Health Magazine

Gonorrhea is Now Antibiotic Resistant

Posted on the 17 January 2013 by Eowyn @DrEowyn

I’ve had this post in draft since August of last year. At the time, the post’s provisional title was “Gonorrhea becoming antibiotic resistant.”

Fast forward five months to now.

Newsflash! It is no longer a hypothetical future scenario. Gonorrhea has become antibiotic resistant.

Neisseria gonorrhoeae is the bacteria that causes the sexually transmitted disease gonorrhea - scientists in North America noted in a study released on January 8th that they have detected the first incurable strain of the disease
James Nye reports for The Daily Mail, Jan. 8, 2013, that what U.S. public health officials long feared is now true: The first cases of antibiotic-resistant gonorrhea have been found in North America.A study released by the Journal of the American Medical Association announced it had found nine patients with a strain of the sexually transmitted disease immune to the last remaining effective oral antibiotic.

This confirms the fears of both the Centers for Disease Control and the World Health Organization who warned last year that untreatable gonorrhea, the world’s second most common sexually transmitted disease (STD), would soon become a reality. “These are the clinical cases we’ve been waiting for,” said study leader Vanessa Allen of Public Health Ontario.

Researchers observed that 6.7% of patients with gonorrhea at one Toronto clinic still had the disease after a round of cephalosporins, which is the last antibiotic which doctors are able to use to cure the disease. Out of 133 gonorrhea-afflicted patients who returned for a follow up visit, nine remained positive with the disease, which is roughly one in 15 people.

Adding to the growing fears of health officials in the U.S., Robert Kirkcaldy of the Centers for Disease Control and Prevention (CDC) writes in an editorial that the disease is becoming a threatening disease: “Cephalosporin treatment failures have now been documented in North America. Although this milestone was expected, its arrival is deeply troubling.”

Gonorrhea infects near to 700,000 Americans each year – producing symptoms such as painful urination, abdominal pain, genital discharge, itching and infertility in women. Women who contract both HIV and gonorrhea are more likely to pass HIV onto their children than women with only HIV.

Just one year ago, Gail Bolan, director of the CDC’s sexually transmitted disease prevention program, had said that the “threat of untreatable gonorrhea is emerging rapidly.” At that time, only 1.7% of test cultures of the disease were considered immune in laboratory environments. Vanessa Allen said it proves how fast antibiotic resistance is evolving in disease and that “the problem appears worse than we originally thought.”

Although the nine patients in Canada eventually were cured with the injectable antibiotic known as ceftriaxone, Allen worries that the gonorrhea bacteria will soon develop resistance to ceftriaxone as well: “The next threat is when, not if, the same thing happens with ceftriaxone. And then what?”

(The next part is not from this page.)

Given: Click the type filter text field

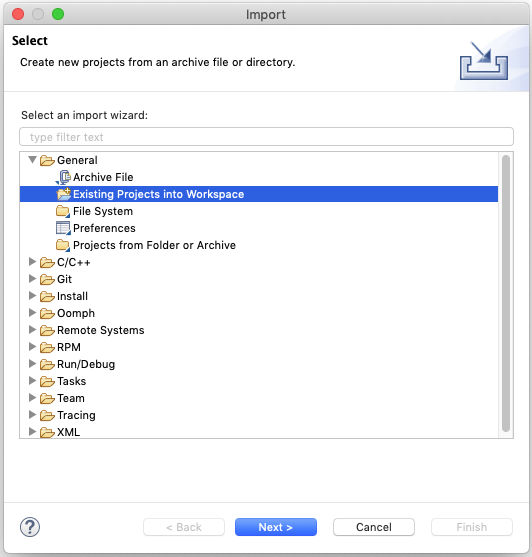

To cope, the CDC recommends clinicians no longer prescribe a single antibiotic treatment for gonorrhea. Instead, doctors are advised to give patients an injection of ceftriaxone as well as a week-long course of oral azithromycin or doxycycline.

Meanwhile, the University of Toronto Student Union is merrily planning a sex orgy, oops, “an epic student sex club adventure” for next week, in the name of advancing the students’ “sex education.”

Sodom and Gomorrah, here we come! Whee!!!